Las principales entidades financieras de todo el mundo son conscientes de que la reputación es uno de sus principales activos. Es un valor que ha sufrido con la crisis y también con los distintos escándalos que se han desvelado a lo largo de los años.
En el caso de los bancos europeos los costes han ido más allá del prestigio, hasta el bolsillo. Las entidades del continente se han enfrentado a multas de más de 16 mil millones de dólares desde 2012 hasta 2018, según calcula la agencia norteamericana de calificación Moody’s. En concreto, dicho importe asciende a los 16.455 millones de dólares, unos 14.600 millones de euros.

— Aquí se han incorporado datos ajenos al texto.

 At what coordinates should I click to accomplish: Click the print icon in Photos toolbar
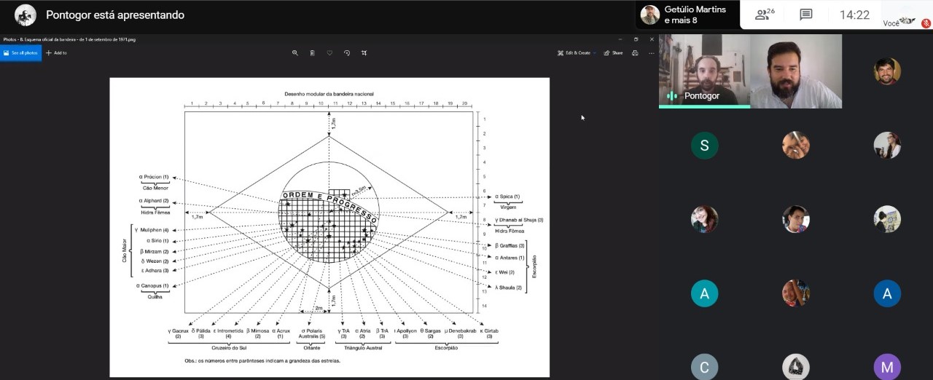point(635,53)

Las infracciones de las que se acusa a estos bancos tienen que ver con el blanqueo de dinero o por eludir sanciones comerciales. No obstante, la cuantía de las multas ha hecho que ciertos bancos se replanteen sus estrategias.
Como explica Sean Marion, director general de la agencia, “en algunos casos, los supervisores han ofrecido a los bancos procesos judiciales aplazados a cambio de un periodo de supervisión regulatoria adicional, durante el que deben mejorar su riesgo y sus marcos de gobernanza”.

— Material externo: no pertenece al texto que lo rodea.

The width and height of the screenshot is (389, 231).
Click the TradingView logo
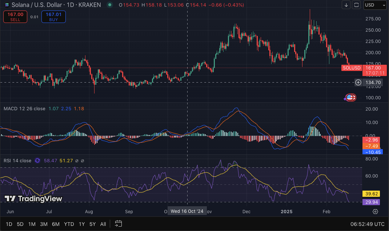pos(33,199)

Lo bueno de la toma de medidas por parte de los bancos es que se realiza “una inversión sostenida a gran escala en sus funciones de cumplimiento y operaciones”, prosigue Marion. De ese modo, se produce un efecto positivo en el crédito, aunque “puede afectar a la rentabilidad”. En todo caso, “la mayoría de las multas han sido más bajas que los beneficios”, recoge la firma estadounidense.